Primary effect outcomes of the study were pregnancy outcomes, including pregnancy rate, clinical pregnancy rate, and live birth rate. Pregnancy was assessed by measuring serum β-hCG levels 14 days after embryo transfer, and clinical pregnancy was confirmed by the presence of an intrauterine gestational sac on ultrasonography 5 weeks after embryo transfer. Clinical pregnancy rate was calculated as the number of clinical pregnancies divided by the number of ET procedures. Live birth rates were defined as the percentage of assisted reproductive technology (ART) cycles started that resulted in a live birth. The outcome “birth defect” was defined as a structural defect of the body that affects quality and viability of life and that requires medical intervention. The secondary effect outcomes were serum progesterone concentrations, measured on day 14 after ET.

Safety outcome measures

Safety outcome was based on measures of motor, cognitive, language, and behavioral development of children conceived by the study cohort. When IVF-ET children were 24 months old, developmental-behavior assessments were performed. The developmental-behavior assessments consisted of four domains: motor, cognitive, language, and behavioral development. The Bayley Scales of Infant Development (3rd ed., Bayley-III), a multidisciplinary battery, was used to assess motor, cognitive, and language development. The motor scale of Bayley-III assesses gross and fine motor skills; the cognitive scale measures non-verbal activities including sensorimotor development, object exploration, and concept formation; and the language scale estimates receptive and communicative skills. The Bayley-III scores were converted to a standardized mean value of 50 and a standard deviation (SD) of 10, with higher scores reflecting better performance. Behavior assessment was assessed using the Child Behavior Checklist (CBCL). The CBCL consists of 100 items describing sleep problems, withdrawal, somatic problems, depression, and aggressive and destructive behavior. Raw scores were normalized into T-scores with a mean value of 50 and an SD of 10.

Statistical analysis

A pilot study at our institution (8 patients per group) demonstrated a 25% difference in pregnancy rates between two groups. Power analysis indicated that a sample size of at least 37 patients per group would provide a power of 80% at an α level of 0.05 (two-tailed test). Thus, we aimed to enroll 40 patients in each group.

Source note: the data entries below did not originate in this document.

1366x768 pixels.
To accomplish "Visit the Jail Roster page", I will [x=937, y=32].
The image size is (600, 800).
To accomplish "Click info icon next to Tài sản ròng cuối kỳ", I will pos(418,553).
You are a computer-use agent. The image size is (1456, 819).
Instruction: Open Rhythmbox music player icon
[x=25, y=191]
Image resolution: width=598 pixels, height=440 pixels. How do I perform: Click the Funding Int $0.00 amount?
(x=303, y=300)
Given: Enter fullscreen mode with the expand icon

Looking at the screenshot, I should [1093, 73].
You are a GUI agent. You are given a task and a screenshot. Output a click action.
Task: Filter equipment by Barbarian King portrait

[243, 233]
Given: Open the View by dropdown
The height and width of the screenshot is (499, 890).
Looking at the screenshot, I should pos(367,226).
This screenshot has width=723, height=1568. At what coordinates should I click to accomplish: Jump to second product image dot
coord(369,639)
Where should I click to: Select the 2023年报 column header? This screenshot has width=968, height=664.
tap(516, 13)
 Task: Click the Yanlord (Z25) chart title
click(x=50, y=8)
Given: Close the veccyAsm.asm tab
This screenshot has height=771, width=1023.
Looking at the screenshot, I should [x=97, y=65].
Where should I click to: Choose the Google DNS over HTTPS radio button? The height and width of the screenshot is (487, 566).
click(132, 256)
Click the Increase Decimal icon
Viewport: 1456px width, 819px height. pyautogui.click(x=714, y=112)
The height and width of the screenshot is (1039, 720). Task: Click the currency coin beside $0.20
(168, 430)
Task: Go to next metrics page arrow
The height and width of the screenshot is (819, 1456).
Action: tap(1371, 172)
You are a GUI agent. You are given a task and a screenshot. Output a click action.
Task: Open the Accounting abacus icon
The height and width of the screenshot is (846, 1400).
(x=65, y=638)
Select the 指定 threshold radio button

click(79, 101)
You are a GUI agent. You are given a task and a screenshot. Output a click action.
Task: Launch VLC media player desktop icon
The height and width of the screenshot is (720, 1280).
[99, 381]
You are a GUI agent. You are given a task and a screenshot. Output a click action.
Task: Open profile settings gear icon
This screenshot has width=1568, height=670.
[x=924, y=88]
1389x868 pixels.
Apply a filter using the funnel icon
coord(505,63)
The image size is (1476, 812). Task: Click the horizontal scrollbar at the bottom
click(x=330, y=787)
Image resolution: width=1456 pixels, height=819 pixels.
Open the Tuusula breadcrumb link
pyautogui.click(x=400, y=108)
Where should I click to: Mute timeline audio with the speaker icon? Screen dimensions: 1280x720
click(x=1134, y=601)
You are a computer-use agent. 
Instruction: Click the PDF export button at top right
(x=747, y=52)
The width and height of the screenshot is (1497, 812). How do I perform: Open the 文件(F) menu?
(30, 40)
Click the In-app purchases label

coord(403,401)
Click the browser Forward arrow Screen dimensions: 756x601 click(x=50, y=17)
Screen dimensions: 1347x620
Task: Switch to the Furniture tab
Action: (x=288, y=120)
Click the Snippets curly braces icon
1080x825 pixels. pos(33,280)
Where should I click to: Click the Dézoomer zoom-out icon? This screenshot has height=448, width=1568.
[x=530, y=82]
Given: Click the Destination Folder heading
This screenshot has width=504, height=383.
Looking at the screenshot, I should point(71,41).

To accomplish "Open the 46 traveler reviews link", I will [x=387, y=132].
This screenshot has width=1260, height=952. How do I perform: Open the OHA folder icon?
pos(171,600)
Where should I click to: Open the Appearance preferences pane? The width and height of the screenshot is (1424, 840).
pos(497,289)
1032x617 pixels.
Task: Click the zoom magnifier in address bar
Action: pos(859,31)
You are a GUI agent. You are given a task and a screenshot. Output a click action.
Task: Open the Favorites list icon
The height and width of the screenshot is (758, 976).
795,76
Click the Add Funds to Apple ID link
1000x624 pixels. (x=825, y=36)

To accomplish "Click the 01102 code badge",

Continuous data were expressed as mean ± SD or median (interquartile range) and were compared with the Student’s t test, Mann-Whitney U test, or Wilcoxon rank sum test. Categorical data were expressed as number (percentage) and compared with Fisher’s exact test or the Chi-square test. We performed subgroup analyses in both groups by comparing singleton and multiple pregnancies. Statistical significance was considered at a two-tailed P < 0.05. Statistical analyses were performed using SPSS version 22.0 (IBM Corp., Armonk, NY, USA).

Results

Participant characteristics at baseline

Eighty patients were enrolled in this study, in two groups: single-dose GnRH-a (n = 40) and multiple-dose GnRH-a (n = 40). The study flowchart is depicted in Figure 1. The baseline characteristics of the patients in the two groups, including maternal age, BMI, menstrual cycle, infertility cause, and duration of infertility, were similar, as shown in Table 1.

Figure 1.

CONSORT flow diagram of the study cohort.

Table 1.

Baseline characteristics of the study cohort.

Variable	Single-dose GnRH-a group (n = 40)	Multiple-dose GnRH-a group (n = 40)	P-value
Maternal age, years	28.6 ± 4.6	27.2 ± 4.9	0.192
BMI, kg/m²	22.6 ± 6.3	22.9 ± 6.6	0.836
Duration of infertility, years	3.8 ± 0.9	3.5 ± 0.7	0.100
Menstrual cycle, days	28.3 ± 3.8	29.6 ± 4.2	0.151
Type of infertility, n (%)			0.356
Primary infertility	17 (42.5)	23 (57.5)
Secondary infertility	13 (32.5)	27 (67.5)
Infertility cause			0.757
Tubal abnormality	12 (30.0)	16 (42.1)
Male factor	11 (27.5)	8 (21.1)
Cervical factor	7 (17.5)	6 (15.8)
Ovulation failure	5 (12.5)	4 (10.5)
Endometriosis	2 (5.0)	4 (10.5)
Unexplained	3 (7.5)	2 (5.0)

GnRH-a, gonadotropin-releasing hormone agonist; BMI, body mass index.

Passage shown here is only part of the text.